*Problem to work on*
Each entry has to be reproduced in full, exactly as given.

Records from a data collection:
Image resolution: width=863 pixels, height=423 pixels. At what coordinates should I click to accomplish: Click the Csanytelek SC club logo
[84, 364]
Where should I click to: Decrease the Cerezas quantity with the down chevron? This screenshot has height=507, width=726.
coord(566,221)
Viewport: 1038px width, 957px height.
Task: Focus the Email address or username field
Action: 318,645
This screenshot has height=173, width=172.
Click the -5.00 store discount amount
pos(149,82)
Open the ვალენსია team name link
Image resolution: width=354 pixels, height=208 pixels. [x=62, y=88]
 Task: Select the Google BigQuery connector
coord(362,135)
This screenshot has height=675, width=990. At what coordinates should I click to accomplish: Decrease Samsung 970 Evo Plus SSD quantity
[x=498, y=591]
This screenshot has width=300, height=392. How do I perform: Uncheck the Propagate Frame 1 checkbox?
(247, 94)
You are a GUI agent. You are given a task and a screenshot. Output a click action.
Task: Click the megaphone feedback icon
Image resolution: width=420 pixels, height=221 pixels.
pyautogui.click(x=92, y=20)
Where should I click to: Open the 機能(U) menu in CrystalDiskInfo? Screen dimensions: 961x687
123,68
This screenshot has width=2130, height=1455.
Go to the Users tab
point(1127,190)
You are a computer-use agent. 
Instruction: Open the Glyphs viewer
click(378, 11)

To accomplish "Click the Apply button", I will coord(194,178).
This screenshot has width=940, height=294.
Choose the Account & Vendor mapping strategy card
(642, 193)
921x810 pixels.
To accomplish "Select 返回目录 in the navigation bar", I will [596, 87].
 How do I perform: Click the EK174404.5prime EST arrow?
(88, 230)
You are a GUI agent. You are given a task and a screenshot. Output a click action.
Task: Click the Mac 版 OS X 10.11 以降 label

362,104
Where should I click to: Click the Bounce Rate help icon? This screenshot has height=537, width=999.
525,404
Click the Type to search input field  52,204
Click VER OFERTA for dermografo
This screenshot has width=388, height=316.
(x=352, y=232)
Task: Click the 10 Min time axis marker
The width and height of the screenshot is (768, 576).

*Solution to the problem*
Image resolution: width=863 pixels, height=423 pixels. At what coordinates should I click to accomplish: Click the Csanytelek SC club logo
[84, 364]
Where should I click to: Decrease the Cerezas quantity with the down chevron? This screenshot has height=507, width=726.
coord(566,221)
Viewport: 1038px width, 957px height.
Task: Focus the Email address or username field
Action: 318,645
This screenshot has height=173, width=172.
Click the -5.00 store discount amount
pos(149,82)
Open the ვალენსია team name link
Image resolution: width=354 pixels, height=208 pixels. [x=62, y=88]
 Task: Select the Google BigQuery connector
coord(362,135)
This screenshot has height=675, width=990. At what coordinates should I click to accomplish: Decrease Samsung 970 Evo Plus SSD quantity
[x=498, y=591]
This screenshot has width=300, height=392. How do I perform: Uncheck the Propagate Frame 1 checkbox?
(247, 94)
You are a GUI agent. You are given a task and a screenshot. Output a click action.
Task: Click the megaphone feedback icon
Image resolution: width=420 pixels, height=221 pixels.
pyautogui.click(x=92, y=20)
Where should I click to: Open the 機能(U) menu in CrystalDiskInfo? Screen dimensions: 961x687
123,68
This screenshot has width=2130, height=1455.
Go to the Users tab
point(1127,190)
You are a computer-use agent. 
Instruction: Open the Glyphs viewer
click(378, 11)

To accomplish "Click the Apply button", I will coord(194,178).
This screenshot has width=940, height=294.
Choose the Account & Vendor mapping strategy card
(642, 193)
921x810 pixels.
To accomplish "Select 返回目录 in the navigation bar", I will [596, 87].
 How do I perform: Click the EK174404.5prime EST arrow?
(88, 230)
You are a GUI agent. You are given a task and a screenshot. Output a click action.
Task: Click the Mac 版 OS X 10.11 以降 label

362,104
Where should I click to: Click the Bounce Rate help icon? This screenshot has height=537, width=999.
525,404
Click the Type to search input field  52,204
Click VER OFERTA for dermografo
This screenshot has width=388, height=316.
(x=352, y=232)
Task: Click the 10 Min time axis marker
The width and height of the screenshot is (768, 576).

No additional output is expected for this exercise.